Blumenthal v. Lewy

81 N.Y.S. 528 | N.Y. App. Div. | 1903

HOOKER, J.

In July, 1902, the defendant Max Lewy was the proprietor of the Atlantic Park Hotel, within the limits of the city of New York, and conducted a bar in connection therewith. He desired to give a series of concerts at his hotel, and it became necessary to procure from the police department of the city a concert hall license, to enable him to do so. The plaintiff, who had been connected with the concert business, was employed by Max Lewy to arrange this added feature of his hotel and saloon business. The defendant’s wife, Emma Lewy, who is also a defendant in the action, testified that she loaned the plaintiff the money with which to pay the fee for the license, and that the loan was in the form of a certified check. With that check he applied for a concert hall license, seating that he was the owner of the liquor tax certificate under which the trafficking in liquors was carried on in that hotel. A receipt for the money was given him, and the issuance of the license delayed pending action upon the application. The receipt was as follows:

' “Police Department of the City of New York.
“July 15, 1902.
“Received from George A. Blumenthal one hundred and fifty dollars deposited on account of application No. 612 for concert license. $150.00.
“J. I. Bacon, Auditor.
“Money deposited will be returned, upon application to the chief clerk, if license is not granted.”
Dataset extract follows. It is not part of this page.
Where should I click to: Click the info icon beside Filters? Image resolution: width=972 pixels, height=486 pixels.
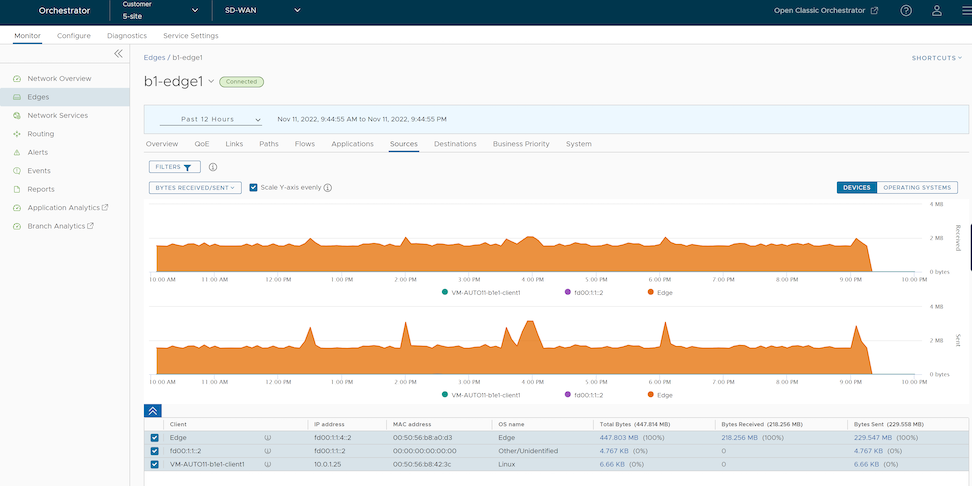213,167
*530There is some doubt, upon the facts as they appear in the case, whether this receipt is properly the subject of an action for conversion; but, so far as this appeal is concerned, the appellants have settled that question by urging upon the argument that:

“As a matter of unqualified fact, the mere presentation of the receipt given at the time of payment of the money will secure a return of the money paid. The money would in fact he refunded to any person who presented the receipt for it. * * :s The holder, presenting the receipt, is the person entitled to receive the money.”

In that view of the matter, the paper becomes stamped with such a negotiable character that an action will lie for its conversion. All the elements of such an action have been made out.

At the close of the plaintiff’s case a motion was made to dismiss the complaint on the ground that the value of the converted property had not been shown. No evidence was offered by either party on the question of value, the plaintiff relying on the declaration of the instrument itself. It has repeatedly been held, and must be deemed the settled law in this state, that in an action of this kind the face of the instrument in suit is prima facie its value, and the measure of damage is such face value, with interest due at the time of the conversion, together with interest upon that aggregate from thence to the trial. The defendant may offer proof to show that the instrument has no face value whatever, or that its value is in fact less than the amount stated therein. Booth v. Powers, 56 N. Y. 22; Western Railroad Co. v. Bayne, 75 N. Y. 1. There is no such proof in this case.

Were these the only questions presented upon this appeal, an affirmance of the judgment would be required.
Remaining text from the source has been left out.